--- START ---
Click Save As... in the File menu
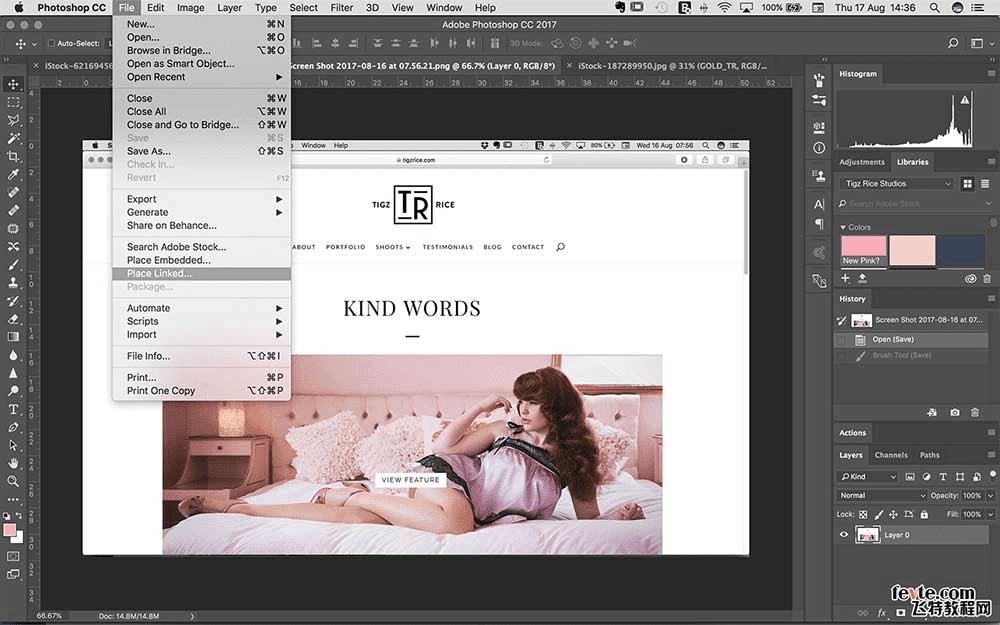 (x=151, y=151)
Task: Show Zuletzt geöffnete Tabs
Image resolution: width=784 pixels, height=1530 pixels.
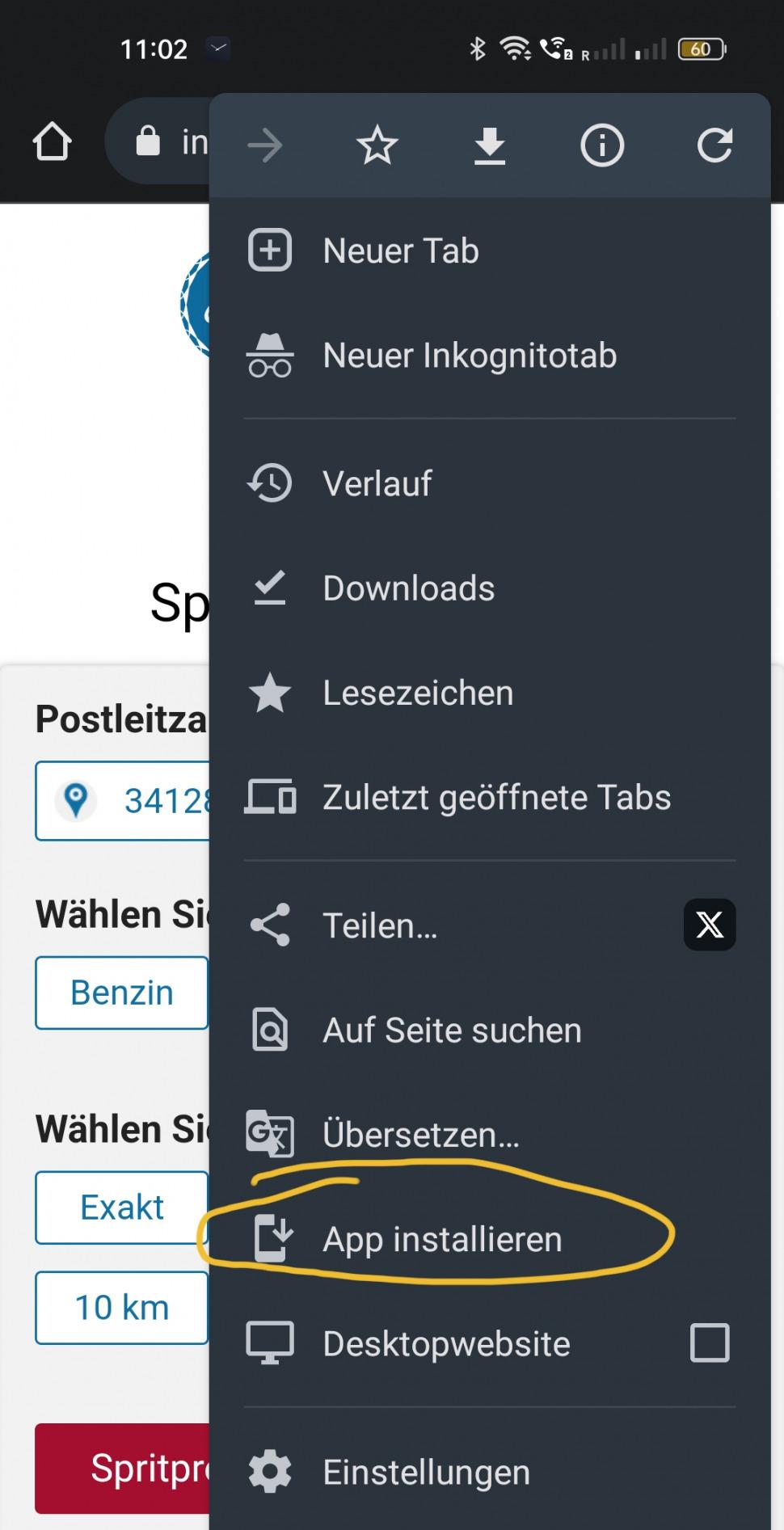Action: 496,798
--- END ---
--- START ---
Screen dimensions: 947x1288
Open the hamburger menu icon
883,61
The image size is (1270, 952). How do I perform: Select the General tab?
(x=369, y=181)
--- END ---
--- START ---
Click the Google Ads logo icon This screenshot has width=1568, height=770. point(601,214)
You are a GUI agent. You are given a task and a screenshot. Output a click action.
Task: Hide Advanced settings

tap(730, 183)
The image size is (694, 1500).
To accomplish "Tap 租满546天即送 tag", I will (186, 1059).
--- END ---
Exercise brief: For every line in the data above that holds "screenshot", return the line itself.

Solved exercise:
Click the Google Ads logo icon This screenshot has width=1568, height=770. point(601,214)
You are a GUI agent. You are given a task and a screenshot. Output a click action.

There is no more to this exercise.